* Task requirements
**a)** From the court case summary, quote the passage starting with "Are Banks Victims" and going on through "Appeals (Franklin County)".
**b)** In the court case summary, which court reversed the trial court's restitution order against Zachary Allen?

State of Ohio v. Michael C. Horn, Case no. 2018-0743
Sixth District Court of Appeals (Wood County)

Disciplinary Counsel v. Timothy R. Dougherty and Christopher T. Cicero, Case no. 2018-1766
Franklin County

State of Ohio v. Joseph Jones, Case no. 2018-0601
First District Court of Appeals (Hamilton County)


Are Banks Victims of Forgery and Entitled to Restitution?

State of Ohio v. Zachary C. Allen, Case no. 2018-0705
Tenth District Court of Appeals (Franklin County)

ISSUES:

  • Is a bank that cashes a forged check and suffers a loss a “victim” under R.C. 2929.18?
  • If a bank becomes a victim by cashing a forged check, can the defendant be convicted of forgery be ordered to pay restitution to the bank?

BACKGROUND:
In August 2016, Zachary Allen was indicted in Franklin County for seven counts of forgery and seven counts of possession of criminal tools. Allen cashed seven checks that he knew were counterfeit at four different banks. The checks were drawn from the accounts of two apartment complexes and one flooring service.

Allen pleaded guilty to the forgery charges in exchange for dismissal of the other charges. At a 2017 sentencing hearing, the Franklin County Prosecuting Attorney sought restitution to be paid to the banks that cashed the checks. Allen objected, arguing the banks were “third parties,” and would be reimbursed by insurance. Once the banks confirmed there would be no insurance coverage for the losses, the trial judge ordered Allen to pay restitution.

Allen appealed the restitution order to the Tenth District Court of Appeals, which reversed the trial court’s order. The prosecutor appealed the decision to the Supreme Court, which agreed to hear the case.

* Data section
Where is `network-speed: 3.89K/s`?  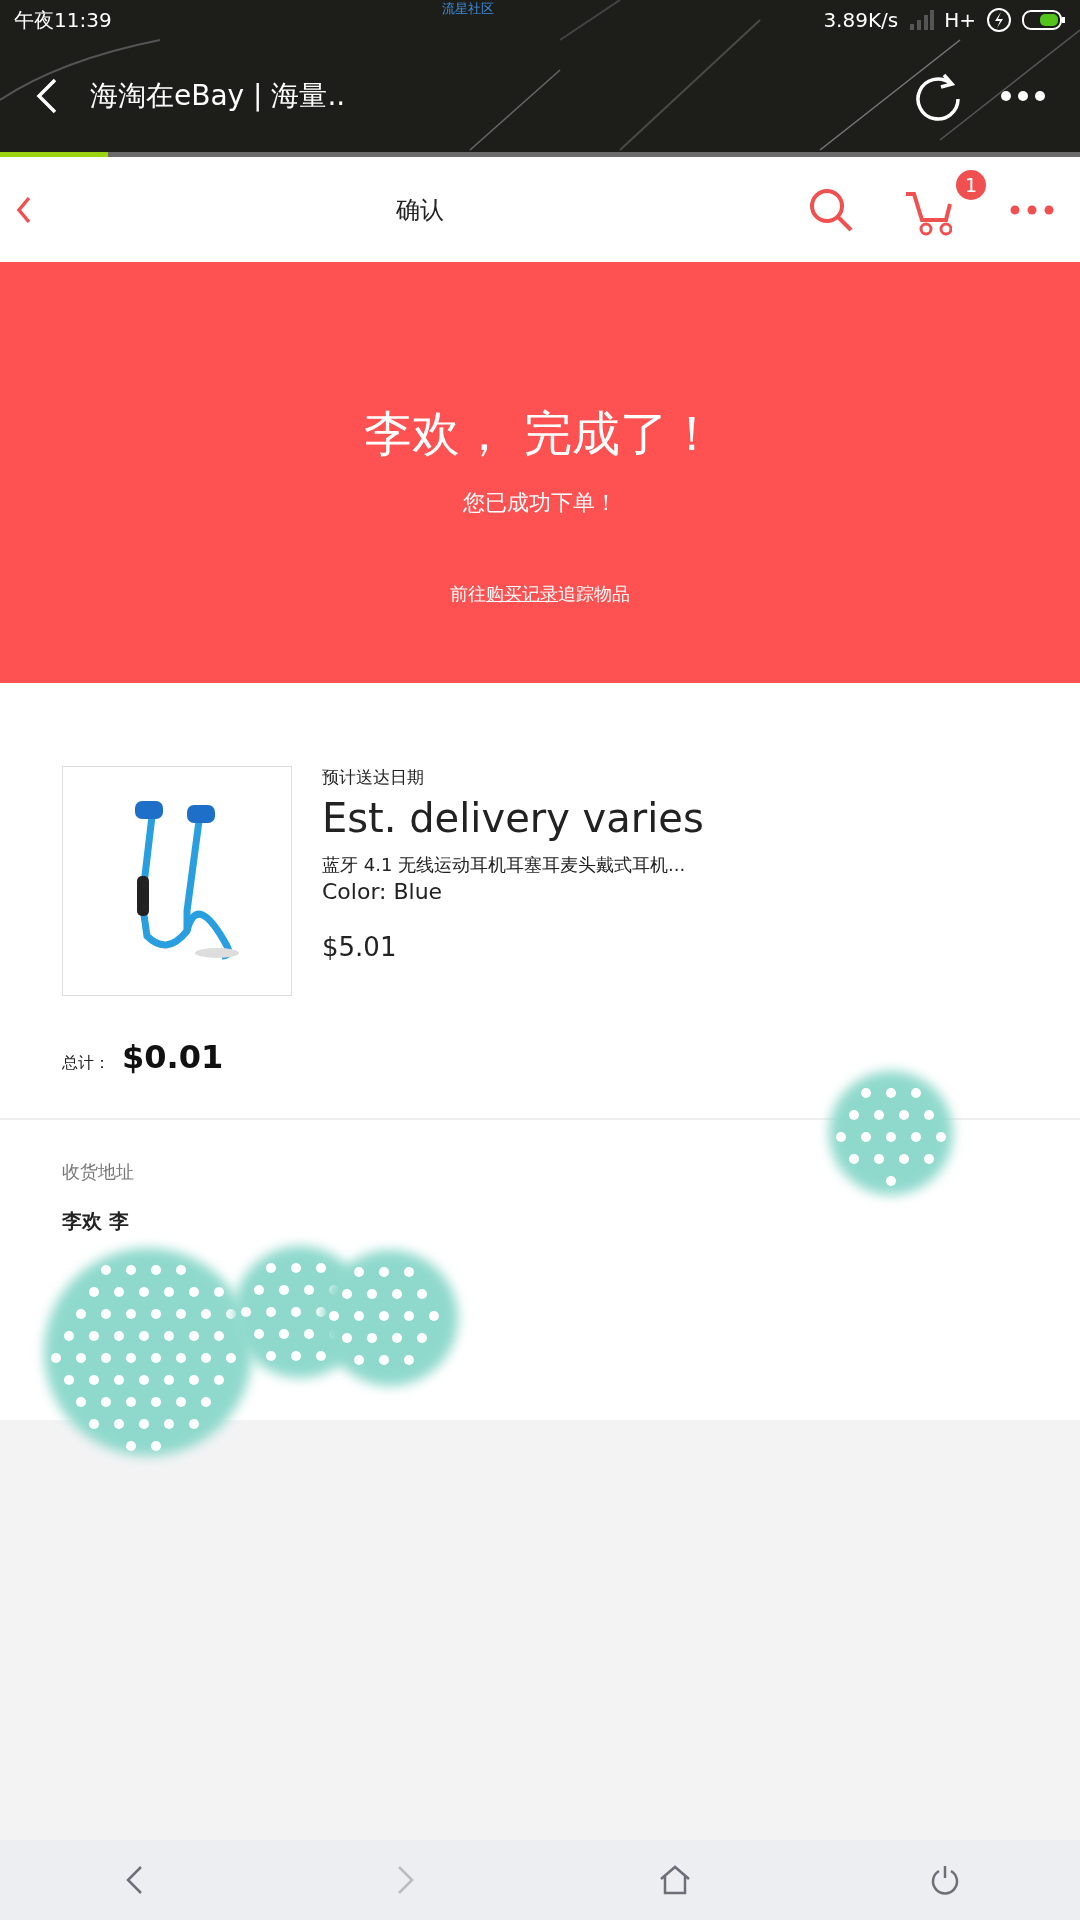 network-speed: 3.89K/s is located at coordinates (861, 20).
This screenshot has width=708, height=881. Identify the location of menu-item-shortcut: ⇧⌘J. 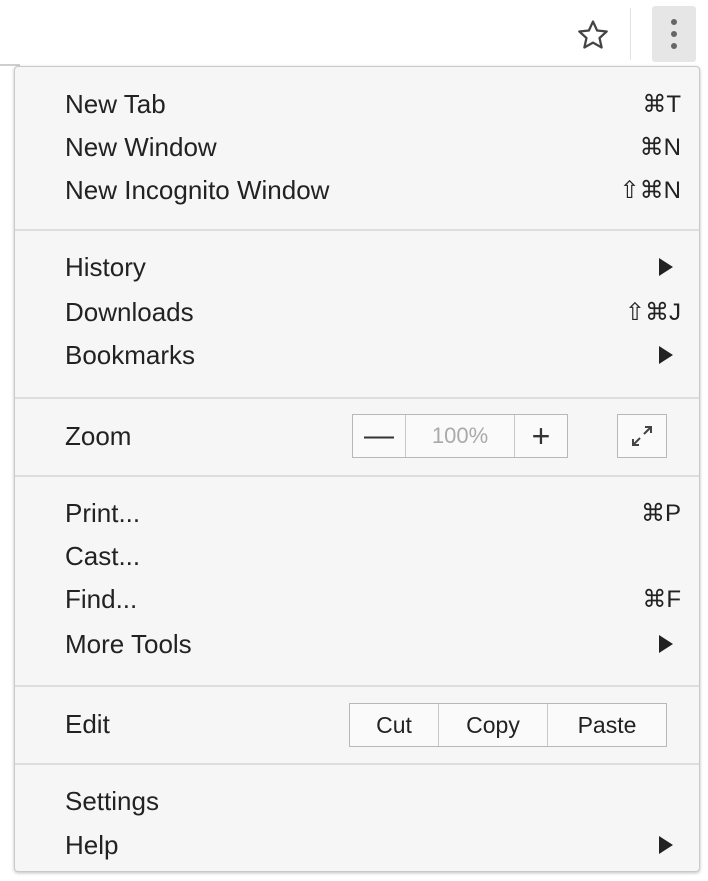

* Task-by-task results
**a)**
Are Banks Victims of Forgery and Entitled to Restitution?

State of Ohio v. Zachary C. Allen, Case no. 2018-0705
Tenth District Court of Appeals (Franklin County)

**b)** The Tenth District Court of Appeals.